The presence in the majority of the analyzed cases of an intraluminal thrombus, whose cellular composition, biomechanical properties, and role in the progression of the disease are still under investigation, was taken into consideration in analyzing the motion of the interface between blood and its underlying structure (the vessel wall or the ILT, accordingly to the case considered) in order to establish potential ILT effects on the phenomenon we describe. No specific trend was found throughout the analyzed situations that could indicate a specific pattern of response of the lumen displacements to hemodynamic stresses due to ILT burden or distribution. While acknowledging ILT importance for a proper description of the mechanical environment, the goal of the present study was in fact to verify the impact of the bulk flow on the lumen boundary, that is, on the interface in direct contact with the blood.

The present study was not aimed at determining a cause–effect relationship between displacements and rupture, but at documenting the existence of cyclic anisotropic displacements and at suggesting a direct physical explanation for their occurrence. Future investigations are in order to determine the extent of their effects in terms of strain and stresses inside the vessel wall or the complex structure ILT-vessel wall.
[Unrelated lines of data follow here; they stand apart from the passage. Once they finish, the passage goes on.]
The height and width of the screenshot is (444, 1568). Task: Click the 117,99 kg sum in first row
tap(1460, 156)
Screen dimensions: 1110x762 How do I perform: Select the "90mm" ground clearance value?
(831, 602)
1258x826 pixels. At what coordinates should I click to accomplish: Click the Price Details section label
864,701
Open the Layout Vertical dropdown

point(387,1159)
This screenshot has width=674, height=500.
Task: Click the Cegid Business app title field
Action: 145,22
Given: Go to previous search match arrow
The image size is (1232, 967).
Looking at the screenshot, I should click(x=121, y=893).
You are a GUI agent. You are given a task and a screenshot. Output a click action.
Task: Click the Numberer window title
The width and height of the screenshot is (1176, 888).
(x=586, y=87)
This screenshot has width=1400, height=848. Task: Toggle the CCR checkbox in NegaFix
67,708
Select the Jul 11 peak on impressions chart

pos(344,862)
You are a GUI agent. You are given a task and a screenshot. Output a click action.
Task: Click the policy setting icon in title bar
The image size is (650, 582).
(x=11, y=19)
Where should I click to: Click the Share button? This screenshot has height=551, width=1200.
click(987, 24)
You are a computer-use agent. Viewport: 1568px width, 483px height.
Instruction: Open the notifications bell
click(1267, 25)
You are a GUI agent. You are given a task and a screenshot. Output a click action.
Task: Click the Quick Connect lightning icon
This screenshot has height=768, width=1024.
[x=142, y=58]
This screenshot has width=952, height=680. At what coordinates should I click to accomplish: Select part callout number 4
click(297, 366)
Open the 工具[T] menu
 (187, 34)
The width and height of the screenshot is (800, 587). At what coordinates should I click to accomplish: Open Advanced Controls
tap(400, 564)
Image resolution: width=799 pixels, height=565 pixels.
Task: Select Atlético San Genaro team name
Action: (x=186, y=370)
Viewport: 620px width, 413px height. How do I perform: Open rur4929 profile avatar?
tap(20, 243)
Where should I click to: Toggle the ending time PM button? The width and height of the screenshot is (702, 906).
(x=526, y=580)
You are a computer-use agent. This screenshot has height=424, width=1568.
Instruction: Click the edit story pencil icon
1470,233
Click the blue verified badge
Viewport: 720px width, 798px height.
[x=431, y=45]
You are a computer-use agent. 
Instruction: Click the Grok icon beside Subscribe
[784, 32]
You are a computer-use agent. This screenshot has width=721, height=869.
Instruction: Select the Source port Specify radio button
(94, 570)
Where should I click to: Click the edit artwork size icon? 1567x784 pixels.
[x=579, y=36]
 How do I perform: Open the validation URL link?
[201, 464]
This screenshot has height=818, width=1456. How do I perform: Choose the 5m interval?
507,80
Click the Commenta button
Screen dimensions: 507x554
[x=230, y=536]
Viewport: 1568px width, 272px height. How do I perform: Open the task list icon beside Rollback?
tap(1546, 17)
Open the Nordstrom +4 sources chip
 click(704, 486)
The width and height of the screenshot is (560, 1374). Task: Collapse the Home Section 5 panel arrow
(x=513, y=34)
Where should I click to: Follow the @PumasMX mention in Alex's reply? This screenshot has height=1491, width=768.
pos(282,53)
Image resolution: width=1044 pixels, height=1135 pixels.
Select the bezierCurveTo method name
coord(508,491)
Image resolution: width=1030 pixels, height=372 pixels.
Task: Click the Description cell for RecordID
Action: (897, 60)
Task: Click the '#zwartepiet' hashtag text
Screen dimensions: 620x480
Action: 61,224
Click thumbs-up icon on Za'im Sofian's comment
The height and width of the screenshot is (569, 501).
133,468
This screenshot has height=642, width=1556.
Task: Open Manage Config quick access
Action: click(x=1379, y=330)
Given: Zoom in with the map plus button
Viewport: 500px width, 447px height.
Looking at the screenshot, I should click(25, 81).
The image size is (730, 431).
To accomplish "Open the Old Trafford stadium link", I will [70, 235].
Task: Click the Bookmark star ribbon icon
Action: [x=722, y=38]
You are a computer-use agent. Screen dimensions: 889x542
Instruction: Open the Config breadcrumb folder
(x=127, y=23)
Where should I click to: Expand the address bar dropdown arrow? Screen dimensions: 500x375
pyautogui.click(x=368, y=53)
Some limitations of this study should be mentioned. One possible obstacle to the application of these techniques is the high image resolution needed to appreciate the 4D lumen displacement. Depending on the cases at hand, some motions may still fall under the in-plane image spacing, which makes their computation less reliable. In the cases reported in the present study, the largest displacements were well above voxel size, while in some regions, they were comparable or lower than voxel size. However, by identifying the location of gradient magnitude ridges using sub-voxel interpolation, the segmentation technique employed in this work is capable of recovering the presence of sub-voxel displacements, which is confirmed by the identification of consistent displacements in contiguous regions of the surface.

For the CFD simulations, a rigid wall hypothesis was adopted, instead of performing a fluid-structure interaction analysis. This choice was made since we were interested in localizing the regions of the sac surface where the WSS was higher, not in determining its precise value. For this reason, we believe that the rigid wall assumption is acceptable for our aims, and it simplifies the analysis remarkably. Moreover, it is still argument for debate whether a turbulence model should be employed in simulating the intra-aneurysmal hemodynamics. The remarkable agreement between measured LBD and simulated WSS seems to suggest that no explicit treatment of turbulence is needed to reproduce the location of flow impingement in the abdominal aorta.

5 Conclusions

The assessment of AAA sac cyclical displacements and their anisotropy may represent a promising direction for patient risk stratification and prediction of AAA evolution. As new means of investigation such as 4D-CT and patient-specific CFD become widely available, these evaluations may play a role in research and clinical environments for patient management, pre-surgical evaluation, and follow-up planning.